Oct/Nov 2017  •   Reviews & Interviews

An Invitation to Great Poetry

Review by Gilbert Wesley Purdy


The Essential W. S. Merwin.
Michael Wiegers, Ed.
Copper Canyon Press. 2017. 344 pp.
ISBN 978-1-55659-513-4.


OPENINGQUOTE

The lingering days of the great poets are just about behind us. The craft was once the realm of white males, heterosexual by popular assumption if not in fact. The tradition was thoroughly western, couched in centuries of development. Each generation produced its new crop of great poets: those whose names were known and respected beyond the genre's modest reach.

Little by little over the most recent of those centuries, women have had a growing presence until now it is they who dominate. Post Civil Rights Act, a small community of African-American poets has burgeoned into a strong literary and political force. The reader probably knows the general history of the impressive inclusivity and tolerance that has become central to the poetry world over the past 60 or so years. To go on at length can only prove tiresome. Each identity group has its own collection of sacred stories.

W. S. Merwin is part of the pre-academic, pre-open-mic, pre-Internet age of poetry as an accident of birth. That accident, and his longevity, make him a poet of a different world. Together with Richard Wilbur, he is one of the last two mastodons standing on the plain. Bigger, gentler and less relentlessly social than creatures can afford to be any longer.

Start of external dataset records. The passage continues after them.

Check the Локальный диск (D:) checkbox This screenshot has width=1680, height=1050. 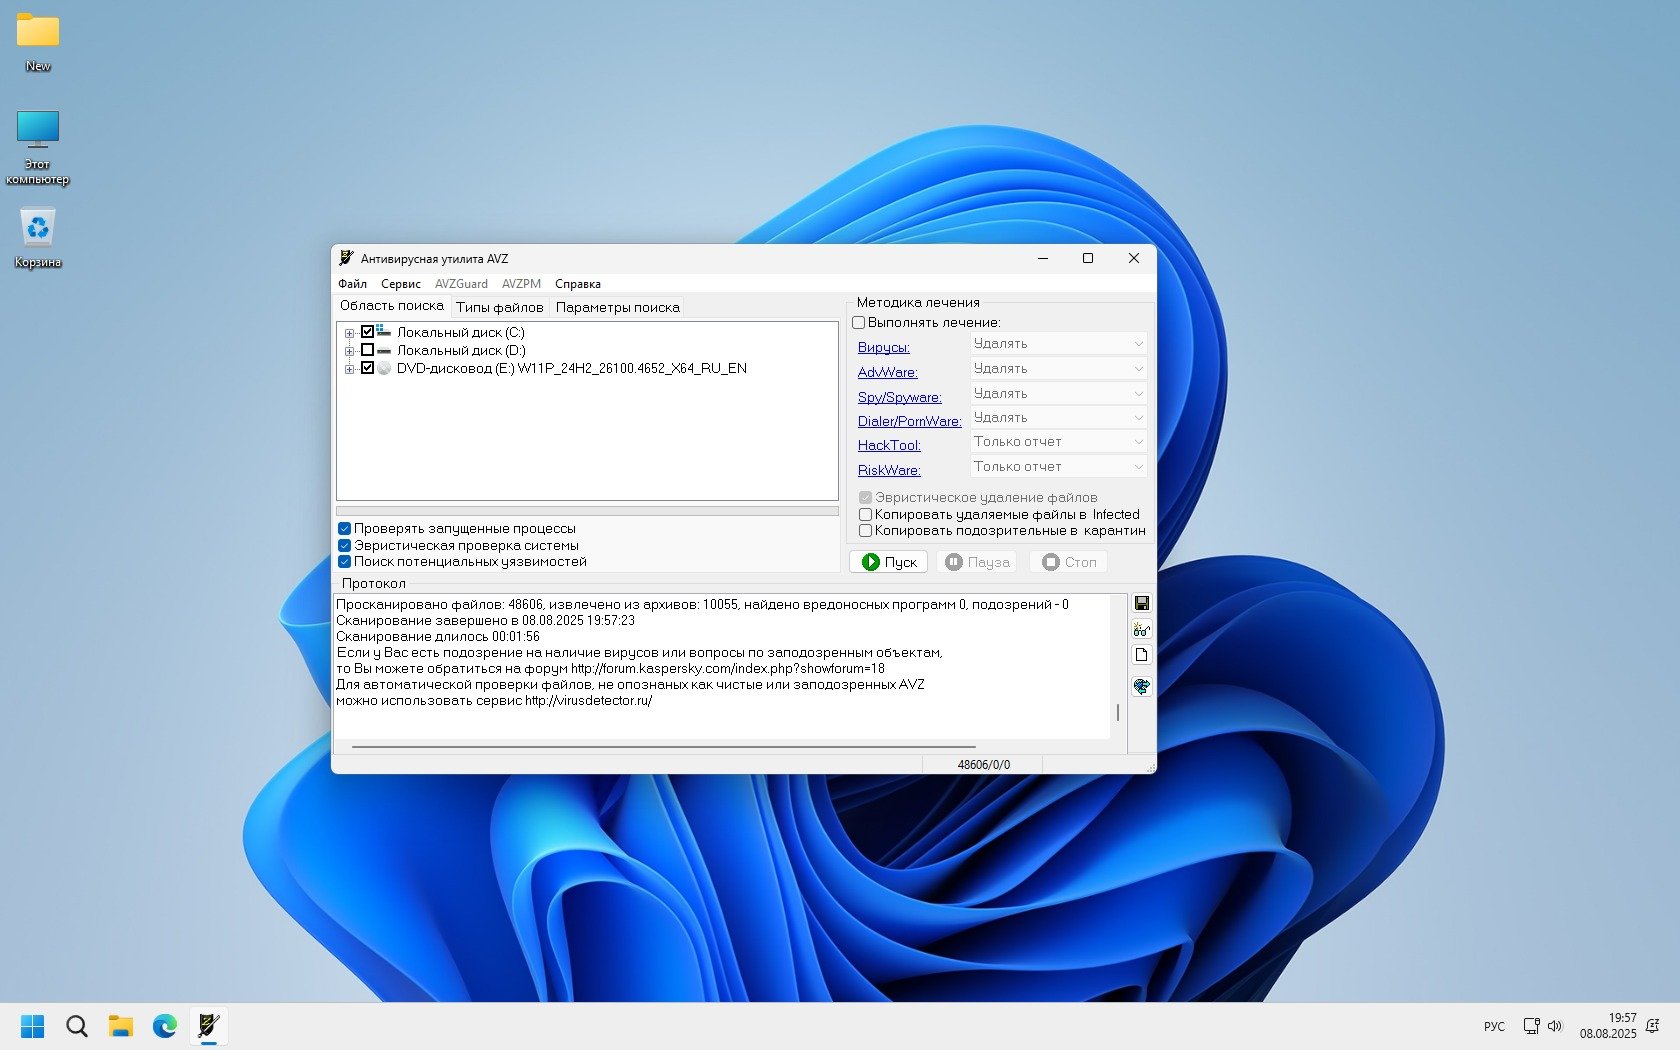(x=367, y=350)
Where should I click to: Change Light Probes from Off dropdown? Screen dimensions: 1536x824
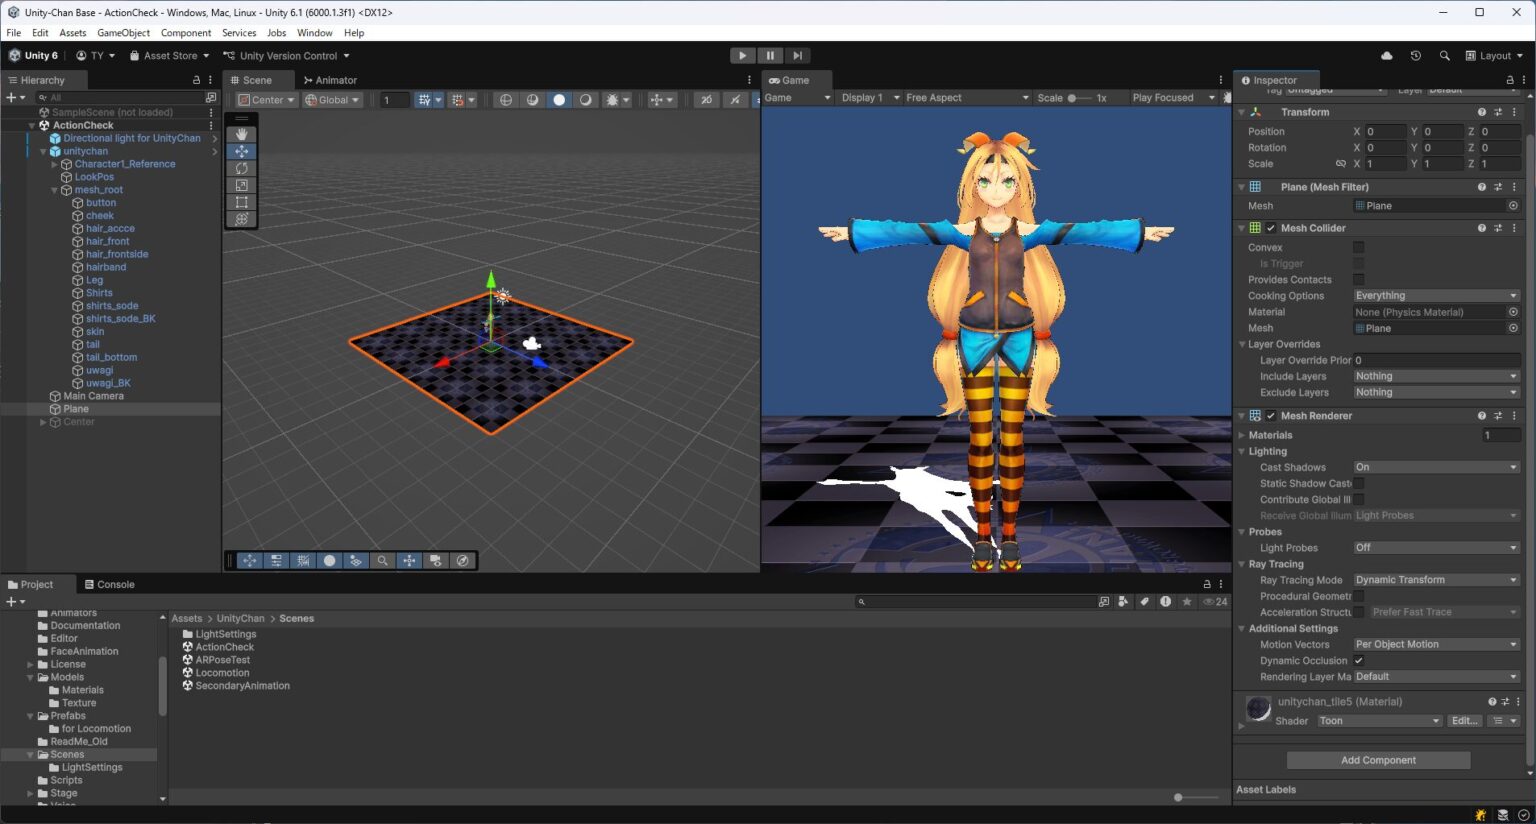point(1435,547)
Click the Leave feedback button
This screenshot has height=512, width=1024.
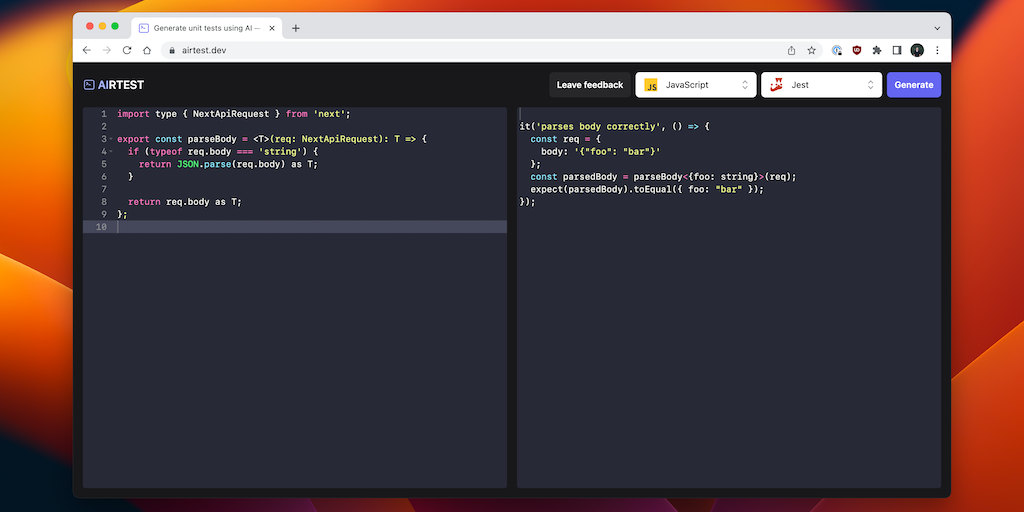[x=590, y=85]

In some ways, part of his Great Poet status comes from the fact that his environmentalism and pacifism have been powerful influences on those who have come after. More influential still has been his poetic experimentation. Already the craft was rapidly becoming a choir at the expense of the soloist. Already the craft was growing simpler such that more were able to join in as choristers. Merwin has managed to fruitfully straddle two worlds: the old cultural literacy and the new democratic buzzing hive. He has striven to communicate with each new audience, in a rapidly changing world, with its new needs and demands while remaining true to himself. Under such circumstances he can only have been quite different than the Great Poets that came before: men such as Browning and Tennyson, such as Frost, Auden, and Merrill. But still, his soil could only be the loam of their tradition.

There have been other exceptional collections of the poetry of Merwin. The concept of The First Four Books of Poems (1975, 2000) and The Second Four Books (1993) is simple to the point of being profound. The emergence of the poetry of The Carrier of Ladders involved a fascinating voyage from the early formalism, through volumes of struggle and uncertainty, always toward a new idea of what and how a poem needed to express. Migration: New and Selected Poems (2005) is panoramic.

The Essential W. S. Merwin, on the other hand, was selected specifically with the choir in mind. The medium cardstock matte covers show the poet's refuge in Maui. The high quality color photographs are divided between that refuge and the modest trappings of the highest professional success. The poems those photos preface come from 65 years of books, two of which have won the Pulitzer Prize for Poetry.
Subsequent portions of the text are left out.